The United Nations welcomed Syrian President Bashar al-Assad’s decision on Monday to open “the two crossing points of Bab Al-Salam and Al Ra’ee” between Turkey and northwest Syria “for an initial period of three months to allow for the timely delivery of humanitarian aid.”
UN Secretary-General Antonio Guterres said in a statement that delivering aid “to all the millions of people affected is of the utmost urgency.”
“Opening these crossing points — along with facilitating humanitarian access, accelerating visa approvals and easing travel between hubs — will allow more aid to go in, faster,” Guterres added.
International aid has been slow to arrive in rebel-held areas in northern and northwestern Syria. The situation has been complicated by years of conflict and an already existing humanitarian crisis that has led to further difficulties for survivors who lack food, shelter and medicine as they battle freezing winter conditions.
Syrian Foreign Minister Faisal Mekdad said last week that any aid the country receives must go through the capital Damascus. But many Western nations have been reluctant to lift sanctions despite requests from Assad, as the measures were placed on his regime after it led a brutal campaign in which hundreds of thousands of civilians have been killed during the years-long civil war.

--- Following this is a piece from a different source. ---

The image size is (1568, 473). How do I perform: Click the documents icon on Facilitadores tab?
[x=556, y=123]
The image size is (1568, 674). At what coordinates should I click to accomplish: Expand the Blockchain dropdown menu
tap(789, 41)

Also on Tuesday, a Saudi Arabian plane carrying 35 tons of food, medical aid and shelter landed at Aleppo International Airport, in what is the first shipment of aid from the kingdom to government-held territory since the February 6 earthquake, Syrian state media reported.
Two more planes of aid are scheduled to arrive in Syria on Wednesday and Thursday, according to Faleh al-Subei, the head of the aid department at the King Salman Humanitarian Aid and Relief Center.
Meanwhile, Turkey’s Vice President Fuat Oktay has denied reports of food and aid shortages. There were “no problems with feeding the public” and “millions of blankets are being sent to all areas,” he said on live television.
Turkey’s Foreign Ministry said more than 9,200 foreign personnel are taking part in the country’s search and rescue operations, while 100 countries have offered help so far.
On Monday, UN aid chief Martin Griffiths said the rescue phase of the response was “coming to a close” during a visit to the northern Syrian city of Aleppo.
“And now the humanitarian phase, the urgency of providing shelter, psychosocial care, food, schooling, and a sense of the future for these people, that’s our obligation now,” he said.
After announcing an end to their search and rescue operation last week, the “White Helmets” group, officially known as Syria Civil Defense, on Monday declared a seven-day mourning period in rebel-controlled areas in the north of the country.
The World Health Organization (WHO) stressed the need to “focus on trauma rehabilitation” when treating populations stricken by the devastating disaster.
The WHO’s Turkey Representative Batyr Berdyklychev highlighted the “growing problem” of a “traumatized population,” forecasting the need for psychological and mental health services in the affected regions.
“People only now start realizing what happened to them after this shock period,” Berdyklychev said while speaking at a media briefing from the Turkish city of Adana on Tuesday.
The WHO is negotiating with Turkish authorities to make sure quake survivors can access mental health services, Berdyklychev added, noting that many people displaced by the quake to other areas of Turkey “will also need to be reached.”
WHO Regional Director for Europe, Hans Kluge told the briefing that the “immediate priority” for the 22 emergency medical teams deployed by the WHO to Turkey is “working particularly to deal with the high number of trauma patients and catastrophic injuries.”